3.5.3. Model Validation

The QSAR model AADRRR_2 was described as the best model, with six components PLS variables. The predicted COX-2 inhibition of training set ligands behavior provoked a 0.85 correlation (R) with the observed inhibition. Template AADRRR_2’s efficacy was also tested on external validation. It also plotted a graph of the real value versus the expected value [36].

3.5.4. Molecular Modeling Study

In the current work, a study of molecular modeling was carried out using the glide docking method implemented in the molecular modeling software (Schrodinger-10.1). The X-ray crystal structure of COX-2 enzyme in complex with dansyl-indomethacin conjugate (PDB ID:6BL3 resolution 2.22 Å) was obtained from (PDB; http://www.rcsb.org/pdb). Full procedures regarding protein preparation, ligands optimization, software validation are supported at the supplementary part as previously published [37,38].

3.6. Computational Study

All DFT computations were carried out using Gaussian 09 software (Gauss View 5.0, Gaussian, Inc., Wallingford, CT, USA). Hybrid density functional theory with Becke’s three-parameter exchange potential and the Lee–Yang–Parr correlation functional (B3LYP), using the basis set 3–21 G* level was carried out for complete geometry optimization [39]. The quantum chemical descriptors, including Mulliken charge distribution, MESP, HOMO, and LUMO were computed using Jaguar. 3D isosurfaces of the MESPs at the van der Waals contact surface represent electrostatic potentials superimposed onto a surface of constant electron density.

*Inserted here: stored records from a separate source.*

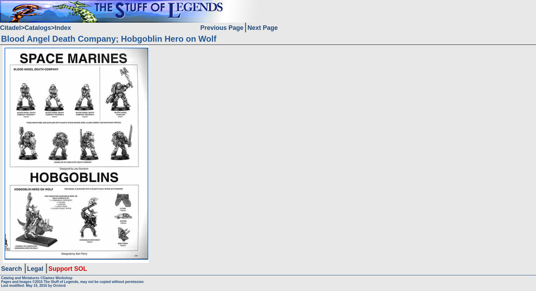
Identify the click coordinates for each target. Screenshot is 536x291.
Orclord (59, 286)
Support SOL (67, 268)
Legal (35, 268)
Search (11, 268)
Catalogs (38, 27)
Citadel (10, 27)
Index (63, 27)
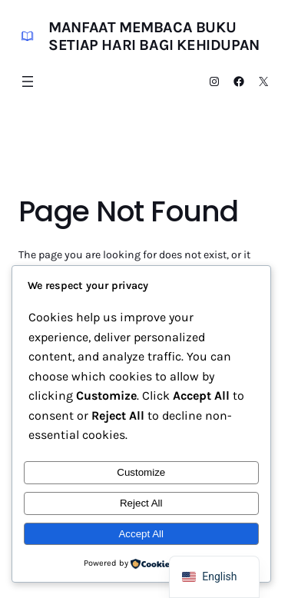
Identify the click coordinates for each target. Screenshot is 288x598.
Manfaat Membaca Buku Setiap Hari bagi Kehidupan (154, 36)
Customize (141, 472)
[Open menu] (27, 81)
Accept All (141, 534)
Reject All (141, 503)
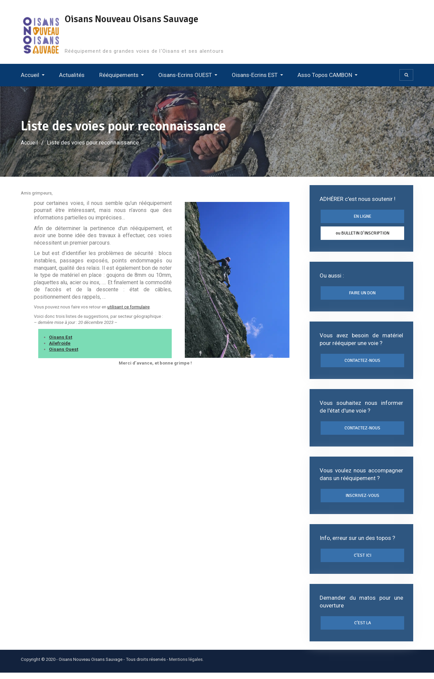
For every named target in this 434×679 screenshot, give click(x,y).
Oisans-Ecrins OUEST (185, 75)
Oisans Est (60, 337)
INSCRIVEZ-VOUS (362, 500)
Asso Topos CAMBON (324, 75)
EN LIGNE (362, 217)
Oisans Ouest (63, 349)
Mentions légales (186, 665)
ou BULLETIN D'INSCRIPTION (362, 234)
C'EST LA (362, 629)
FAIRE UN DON (362, 295)
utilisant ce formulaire (128, 306)
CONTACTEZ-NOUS (362, 363)
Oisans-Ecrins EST (255, 75)
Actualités (72, 75)
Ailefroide (59, 343)
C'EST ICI (362, 560)
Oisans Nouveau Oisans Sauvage (134, 19)
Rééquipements (119, 75)
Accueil (30, 75)
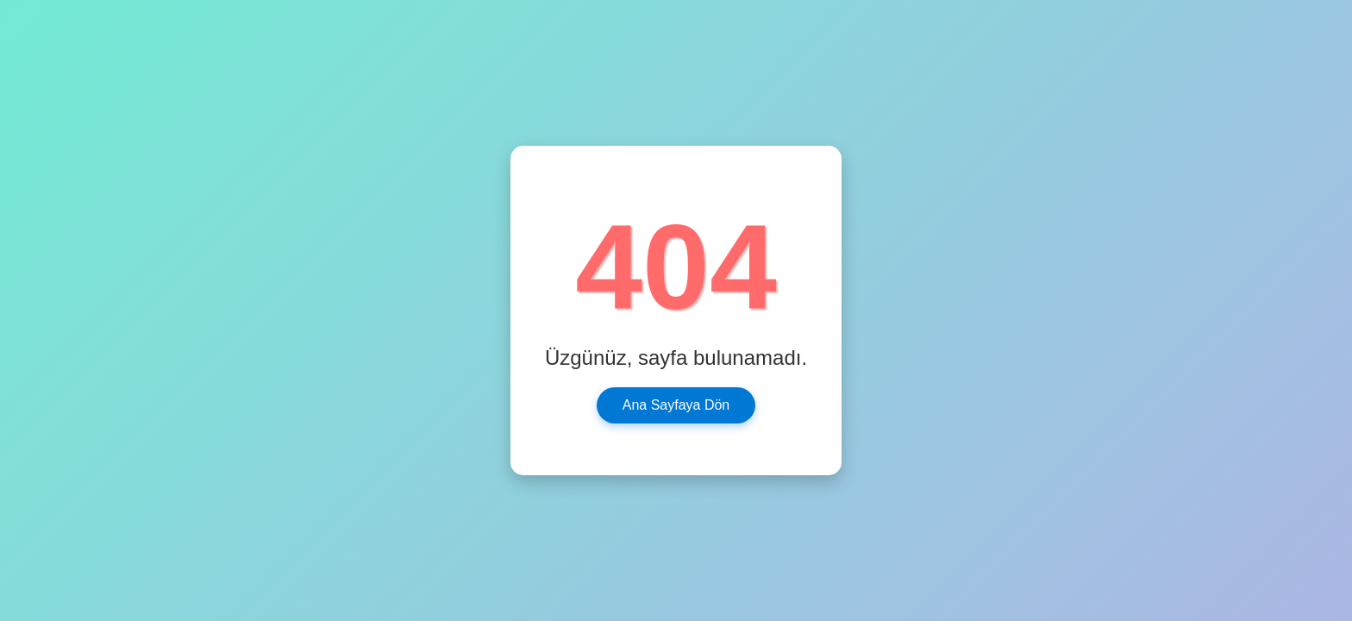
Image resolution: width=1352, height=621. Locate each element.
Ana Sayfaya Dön (676, 405)
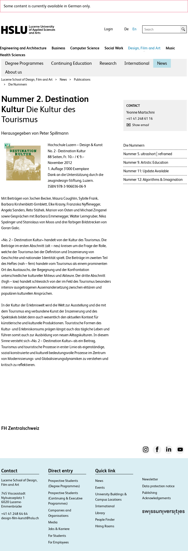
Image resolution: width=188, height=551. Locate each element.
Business (58, 48)
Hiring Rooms (104, 526)
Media (53, 522)
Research (108, 63)
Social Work (114, 48)
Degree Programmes (24, 63)
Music (170, 48)
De (126, 29)
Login (108, 29)
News (162, 63)
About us (13, 72)
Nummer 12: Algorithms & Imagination (153, 179)
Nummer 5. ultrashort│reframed (147, 154)
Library (100, 513)
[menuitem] (24, 63)
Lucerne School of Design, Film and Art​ (27, 79)
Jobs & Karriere (59, 529)
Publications (82, 79)
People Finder (105, 519)
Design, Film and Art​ (144, 48)
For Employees (58, 542)
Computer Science (84, 48)
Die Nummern (17, 84)
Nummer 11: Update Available (146, 171)
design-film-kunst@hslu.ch (20, 518)
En (134, 29)
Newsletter (150, 479)
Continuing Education (71, 63)
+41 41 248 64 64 (14, 514)
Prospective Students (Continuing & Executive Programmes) (65, 498)
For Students (57, 536)
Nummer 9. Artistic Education (145, 162)
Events (100, 487)
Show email (140, 125)
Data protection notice (158, 486)
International (136, 63)
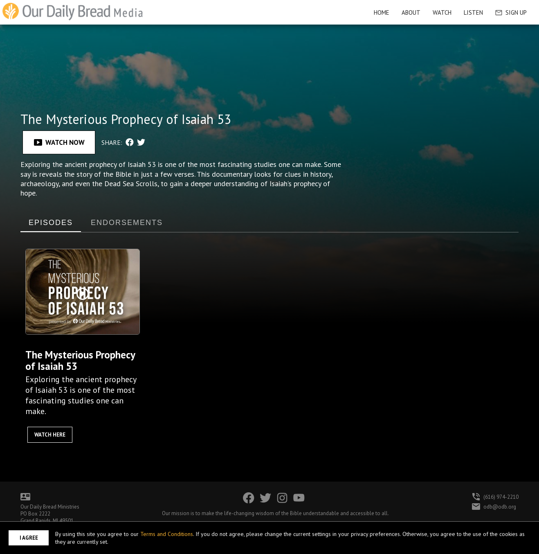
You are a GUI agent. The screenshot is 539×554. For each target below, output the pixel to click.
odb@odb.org (499, 506)
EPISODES (51, 222)
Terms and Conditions (166, 534)
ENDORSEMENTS (127, 222)
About (411, 12)
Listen (473, 12)
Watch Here (49, 434)
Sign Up (511, 12)
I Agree (29, 537)
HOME (381, 12)
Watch (442, 12)
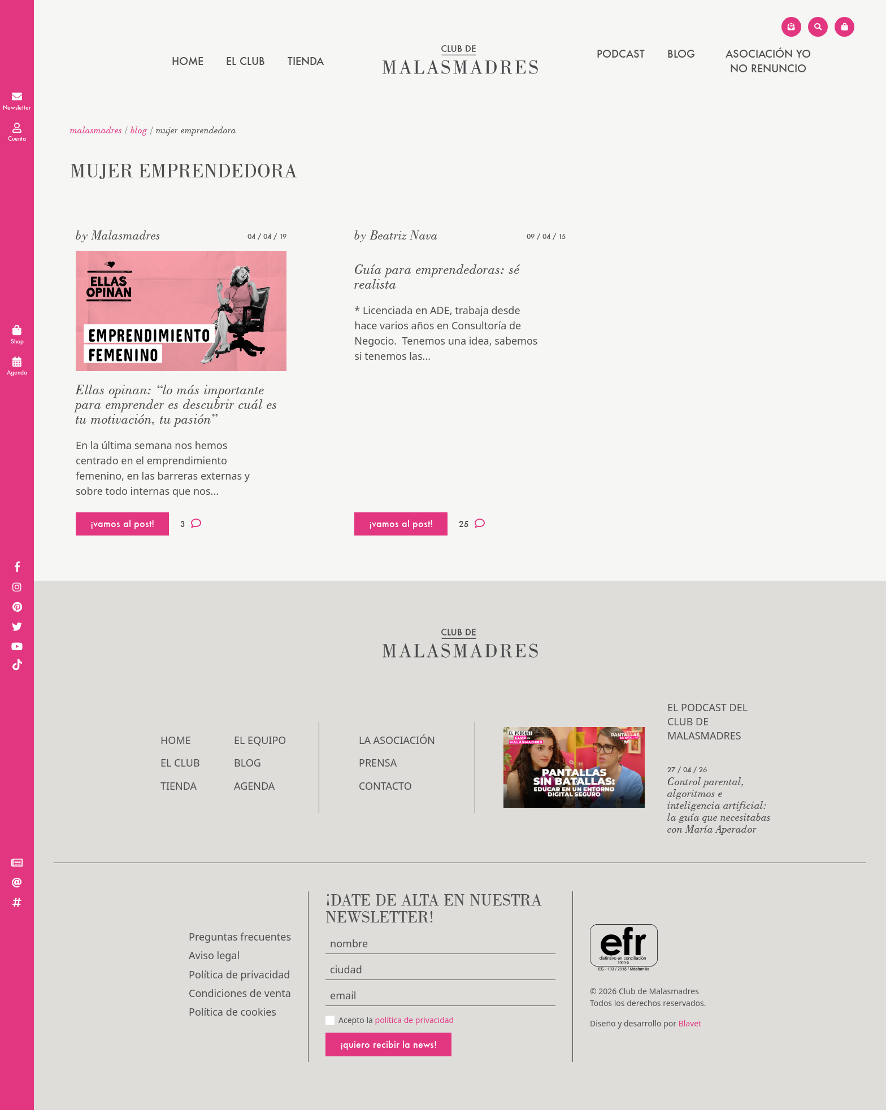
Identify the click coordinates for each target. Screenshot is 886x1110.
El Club (245, 61)
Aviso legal (214, 955)
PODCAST (621, 53)
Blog (681, 53)
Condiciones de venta (240, 993)
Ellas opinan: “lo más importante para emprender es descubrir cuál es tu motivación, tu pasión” (176, 404)
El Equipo (260, 740)
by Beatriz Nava (396, 235)
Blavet (690, 1023)
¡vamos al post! (122, 523)
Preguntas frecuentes (240, 936)
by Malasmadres (118, 235)
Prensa (378, 762)
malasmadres (96, 130)
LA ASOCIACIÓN (397, 740)
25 (472, 523)
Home (187, 61)
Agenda (254, 786)
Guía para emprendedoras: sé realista (437, 276)
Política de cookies (232, 1011)
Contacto (385, 786)
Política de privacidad (239, 974)
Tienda (306, 61)
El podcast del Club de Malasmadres (707, 721)
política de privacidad (414, 1020)
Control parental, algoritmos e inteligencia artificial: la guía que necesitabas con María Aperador (719, 804)
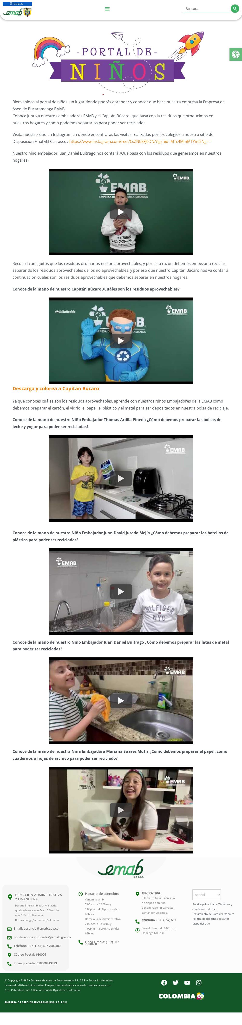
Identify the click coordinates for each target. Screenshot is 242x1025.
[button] (235, 54)
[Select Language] (206, 894)
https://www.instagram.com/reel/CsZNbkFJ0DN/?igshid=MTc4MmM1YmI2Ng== (140, 141)
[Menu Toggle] (107, 8)
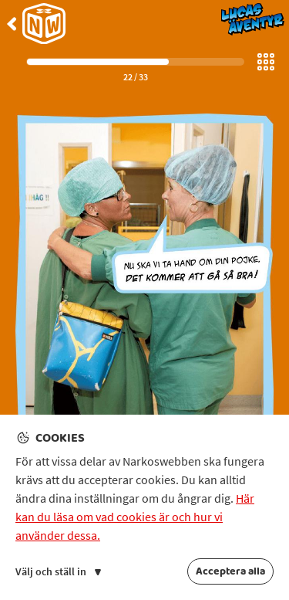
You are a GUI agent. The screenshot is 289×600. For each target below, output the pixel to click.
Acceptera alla (230, 571)
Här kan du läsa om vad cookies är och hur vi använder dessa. (134, 516)
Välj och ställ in (58, 571)
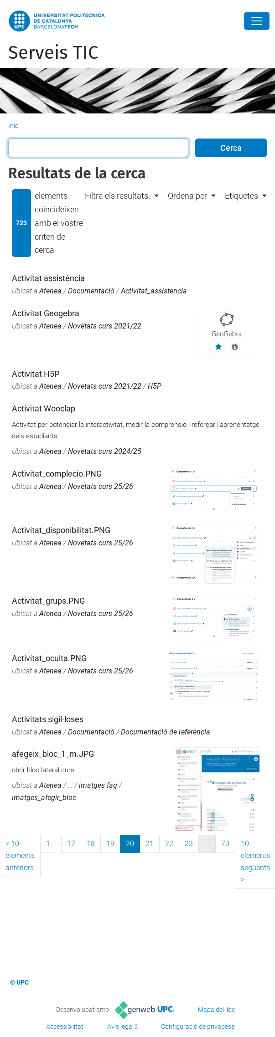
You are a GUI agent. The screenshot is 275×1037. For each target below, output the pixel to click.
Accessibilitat (64, 1026)
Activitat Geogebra (45, 313)
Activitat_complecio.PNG (57, 473)
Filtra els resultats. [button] (117, 195)
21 (149, 843)
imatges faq (98, 785)
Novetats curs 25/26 (100, 486)
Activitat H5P (35, 374)
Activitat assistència (48, 278)
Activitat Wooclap (43, 408)
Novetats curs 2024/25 (104, 451)
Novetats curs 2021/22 (104, 326)
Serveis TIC (53, 53)
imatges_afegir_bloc (44, 797)
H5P (154, 386)
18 (91, 843)
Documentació (91, 291)
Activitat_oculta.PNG (49, 658)
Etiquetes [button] (241, 195)
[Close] (257, 21)
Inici (14, 125)
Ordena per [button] (187, 195)
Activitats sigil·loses (47, 719)
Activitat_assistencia (154, 291)
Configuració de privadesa (198, 1026)
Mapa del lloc (216, 1009)
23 (189, 843)
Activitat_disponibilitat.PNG (61, 530)
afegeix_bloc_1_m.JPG (53, 754)
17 (71, 843)
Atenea (50, 291)
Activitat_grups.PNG (48, 601)
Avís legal (120, 1026)
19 (110, 843)
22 (169, 843)
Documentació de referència (165, 732)
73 (225, 843)
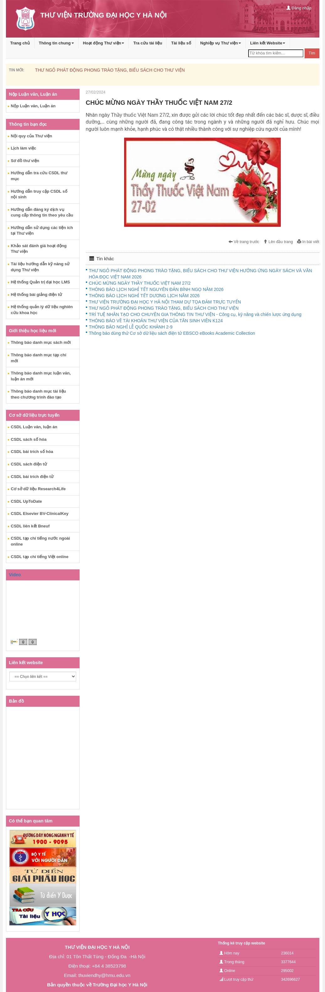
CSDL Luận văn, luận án (34, 427)
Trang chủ (20, 43)
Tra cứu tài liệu (147, 43)
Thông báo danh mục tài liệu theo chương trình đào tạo (38, 394)
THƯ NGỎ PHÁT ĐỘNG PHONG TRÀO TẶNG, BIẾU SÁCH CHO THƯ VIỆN (110, 70)
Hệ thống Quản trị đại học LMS (40, 282)
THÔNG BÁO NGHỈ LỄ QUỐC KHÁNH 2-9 (131, 326)
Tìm (312, 53)
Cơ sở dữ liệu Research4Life (38, 488)
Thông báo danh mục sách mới (41, 342)
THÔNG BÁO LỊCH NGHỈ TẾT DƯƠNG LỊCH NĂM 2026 (144, 295)
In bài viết (308, 242)
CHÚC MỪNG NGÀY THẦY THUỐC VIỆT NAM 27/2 (140, 283)
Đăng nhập (299, 8)
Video (15, 574)
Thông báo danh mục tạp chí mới (38, 358)
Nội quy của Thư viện (31, 136)
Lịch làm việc (23, 148)
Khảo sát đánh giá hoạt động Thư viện (39, 248)
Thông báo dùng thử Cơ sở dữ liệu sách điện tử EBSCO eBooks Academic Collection (172, 333)
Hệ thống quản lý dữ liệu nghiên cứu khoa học (42, 309)
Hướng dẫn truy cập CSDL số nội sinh (39, 194)
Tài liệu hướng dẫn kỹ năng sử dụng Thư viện (40, 267)
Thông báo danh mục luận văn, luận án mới (41, 376)
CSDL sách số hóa (29, 439)
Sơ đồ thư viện (25, 160)
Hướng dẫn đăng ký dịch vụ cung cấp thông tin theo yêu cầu (42, 212)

3.7. Lipinski’s Rule for Drug Likeliness and In Silico ADME Prediction

In accordance with Lipinski’s rule of five ADME, drug-like properties of newly synthesized compounds with anticipated biological and/or pharmacological activity were evaluated, which was used to evaluate if these compounds have the properties that would allow them to be a possibly orally active drug for humans. The drug-like action of our compounds has been predicted using module QikProp (v4.2; Schrodinger 2015-1). For the measurement of pharmacokinetic parameters by QikProp v4.2, the 1,2,4-triazole compounds prepared by the LigPrep module v3.1; Schrodinger 2015-1 and were used as mentioned [40].

4. Conclusions

In this study, Schiff-based triazole bearing heterocyclic systems were designed, synthesized, structurally elucidated, and biologically evaluated as a potent and selective COX-2 inhibitor. The ligand-based 3D-QSAR approach using CoMFA and CoMSIA tool revealed the importance hydrogen bond donor/acceptor beside steric and hydrophobic field to molecule-COX-2 interaction. Docking study as well as computational study including molecular orbital HOMO/LUMO, molecules, total energy, and electrostatic surface potential also exploited to identify the key feature crucial for binding mechanism. The comprehensive QSAR and computational studies predicted that the bulkiness of the designed molecules, aryl and heteroaryl pharmacophores, and the proper orientation of these moieties inside the hydrophobic pocket and near the channel mouth collectively contribute to In vitro and in situ anti-inflammatory activity. Furthermore, the findings of 3D-QSAR model were found to be reliable to predict COX-2 blocking activity of diverse structural molecules and to improve the optimization of new triazole derivatives. Briefly, the findings of this study provide a cost-effective and quick screening tools for the drug-like candidates’ discovery. Currently, we extend working on the designed scaffold to expand its reactivity towards lipoxygenase.